═══ SUPPLIED INFORMATION

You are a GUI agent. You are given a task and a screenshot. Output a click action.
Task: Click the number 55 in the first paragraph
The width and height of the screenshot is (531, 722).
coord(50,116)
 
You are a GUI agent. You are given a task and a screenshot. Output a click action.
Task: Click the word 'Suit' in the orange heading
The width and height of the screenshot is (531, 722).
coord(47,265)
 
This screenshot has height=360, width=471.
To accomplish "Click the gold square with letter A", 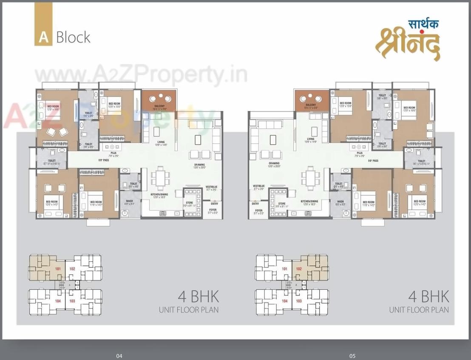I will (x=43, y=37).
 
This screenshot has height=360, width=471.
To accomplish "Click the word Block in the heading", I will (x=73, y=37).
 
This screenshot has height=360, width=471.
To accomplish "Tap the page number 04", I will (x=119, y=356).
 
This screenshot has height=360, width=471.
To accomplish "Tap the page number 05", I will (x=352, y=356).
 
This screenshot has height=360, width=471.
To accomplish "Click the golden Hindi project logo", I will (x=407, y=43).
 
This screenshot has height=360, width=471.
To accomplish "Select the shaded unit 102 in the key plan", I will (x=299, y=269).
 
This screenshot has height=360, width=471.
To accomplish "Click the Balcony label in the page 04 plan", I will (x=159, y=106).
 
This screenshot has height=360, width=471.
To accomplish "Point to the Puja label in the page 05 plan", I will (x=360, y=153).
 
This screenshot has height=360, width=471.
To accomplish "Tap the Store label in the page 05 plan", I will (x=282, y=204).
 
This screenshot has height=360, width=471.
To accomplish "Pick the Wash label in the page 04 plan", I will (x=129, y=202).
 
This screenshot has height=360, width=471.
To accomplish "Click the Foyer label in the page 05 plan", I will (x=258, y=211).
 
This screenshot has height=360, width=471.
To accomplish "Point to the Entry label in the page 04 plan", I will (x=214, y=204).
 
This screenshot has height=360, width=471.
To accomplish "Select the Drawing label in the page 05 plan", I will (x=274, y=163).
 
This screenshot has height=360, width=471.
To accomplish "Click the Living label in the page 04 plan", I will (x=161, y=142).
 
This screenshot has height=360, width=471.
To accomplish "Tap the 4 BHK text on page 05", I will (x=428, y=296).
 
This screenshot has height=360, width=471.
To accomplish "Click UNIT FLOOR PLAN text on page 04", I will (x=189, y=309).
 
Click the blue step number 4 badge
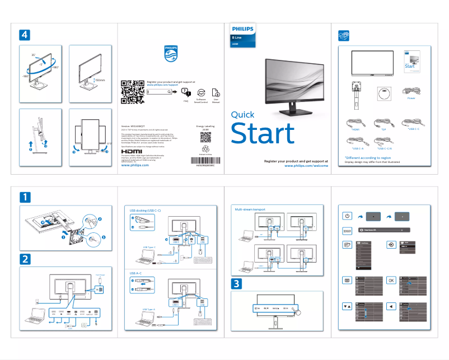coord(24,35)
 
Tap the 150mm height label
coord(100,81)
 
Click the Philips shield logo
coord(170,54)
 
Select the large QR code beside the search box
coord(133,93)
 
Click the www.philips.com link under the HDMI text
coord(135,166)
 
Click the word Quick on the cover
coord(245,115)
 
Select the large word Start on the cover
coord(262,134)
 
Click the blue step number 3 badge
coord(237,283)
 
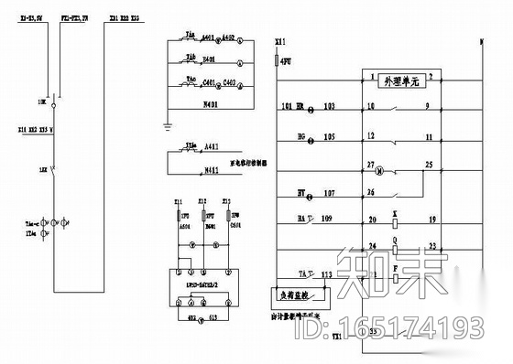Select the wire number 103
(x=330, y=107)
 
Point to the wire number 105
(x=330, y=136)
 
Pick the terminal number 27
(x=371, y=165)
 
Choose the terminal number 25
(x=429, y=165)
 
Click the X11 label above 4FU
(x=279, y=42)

══════
═══ SUPPLIED INFORMATION

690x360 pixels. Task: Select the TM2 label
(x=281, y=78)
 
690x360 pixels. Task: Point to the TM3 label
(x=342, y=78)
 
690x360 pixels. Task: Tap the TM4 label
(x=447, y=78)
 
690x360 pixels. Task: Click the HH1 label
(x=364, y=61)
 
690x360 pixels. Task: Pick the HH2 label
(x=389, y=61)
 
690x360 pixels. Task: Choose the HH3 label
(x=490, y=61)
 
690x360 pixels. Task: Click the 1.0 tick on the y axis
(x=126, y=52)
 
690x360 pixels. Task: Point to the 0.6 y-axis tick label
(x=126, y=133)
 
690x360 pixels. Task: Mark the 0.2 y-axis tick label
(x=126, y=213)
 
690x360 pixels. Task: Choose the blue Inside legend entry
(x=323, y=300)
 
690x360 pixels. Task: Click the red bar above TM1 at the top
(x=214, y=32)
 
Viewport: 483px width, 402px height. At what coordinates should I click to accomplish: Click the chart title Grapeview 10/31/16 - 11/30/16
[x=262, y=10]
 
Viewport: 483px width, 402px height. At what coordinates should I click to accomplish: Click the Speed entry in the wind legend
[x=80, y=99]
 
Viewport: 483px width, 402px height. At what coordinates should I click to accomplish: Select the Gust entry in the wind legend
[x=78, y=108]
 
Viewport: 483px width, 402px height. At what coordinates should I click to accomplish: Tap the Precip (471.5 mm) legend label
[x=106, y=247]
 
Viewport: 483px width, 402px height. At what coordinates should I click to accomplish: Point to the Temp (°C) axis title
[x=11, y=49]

══════

• **EXERCISE REQUIREMENTS**:
Pick out each line above that contains the word "step" and copy those lines.

• **TASK ANSWER**:
Click the blue step number 4 badge
Click the blue step number 3 badge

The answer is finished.